WHAT NEEDS TO BE DONE: Express the material from the line containing "has width=640, height=360." through the end as a two-column CSV with the headers input and output. Give one row per input and its answer, putting each field in quotes and replacing line breaks with spaces.

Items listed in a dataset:
————————

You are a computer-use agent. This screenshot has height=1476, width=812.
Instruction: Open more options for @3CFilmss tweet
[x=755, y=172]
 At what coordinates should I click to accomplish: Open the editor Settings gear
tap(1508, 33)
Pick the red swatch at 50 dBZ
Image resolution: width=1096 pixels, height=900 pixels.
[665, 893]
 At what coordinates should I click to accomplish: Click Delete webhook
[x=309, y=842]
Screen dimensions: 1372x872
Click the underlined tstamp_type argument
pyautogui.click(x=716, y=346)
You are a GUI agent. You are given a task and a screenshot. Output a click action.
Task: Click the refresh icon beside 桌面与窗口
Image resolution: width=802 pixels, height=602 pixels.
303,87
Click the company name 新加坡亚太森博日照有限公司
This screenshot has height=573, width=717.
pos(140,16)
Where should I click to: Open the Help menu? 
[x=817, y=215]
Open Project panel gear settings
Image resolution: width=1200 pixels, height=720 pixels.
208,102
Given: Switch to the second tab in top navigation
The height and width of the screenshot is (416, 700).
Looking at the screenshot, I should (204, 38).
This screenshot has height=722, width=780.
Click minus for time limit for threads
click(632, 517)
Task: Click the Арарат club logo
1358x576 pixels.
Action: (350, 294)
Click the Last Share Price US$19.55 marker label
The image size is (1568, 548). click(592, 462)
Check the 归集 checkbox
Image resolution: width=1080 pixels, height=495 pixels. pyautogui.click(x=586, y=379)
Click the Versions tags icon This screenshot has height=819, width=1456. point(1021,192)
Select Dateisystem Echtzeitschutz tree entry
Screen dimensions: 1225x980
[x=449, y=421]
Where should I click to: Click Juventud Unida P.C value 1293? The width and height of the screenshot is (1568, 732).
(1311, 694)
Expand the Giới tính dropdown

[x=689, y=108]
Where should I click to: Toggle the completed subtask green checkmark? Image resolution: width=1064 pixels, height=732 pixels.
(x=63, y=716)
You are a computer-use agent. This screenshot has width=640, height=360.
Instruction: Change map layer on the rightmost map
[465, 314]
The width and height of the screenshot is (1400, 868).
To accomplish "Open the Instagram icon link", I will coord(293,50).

————————

WRITTEN RESPONSE:
input,output
"You are a computer-use agent. This screenshot has width=640, height=360. Instruction: Change map layer on the rightmost map","[465, 314]"
"The width and height of the screenshot is (1400, 868). To accomplish ""Open the Instagram icon link"",","I will coord(293,50)."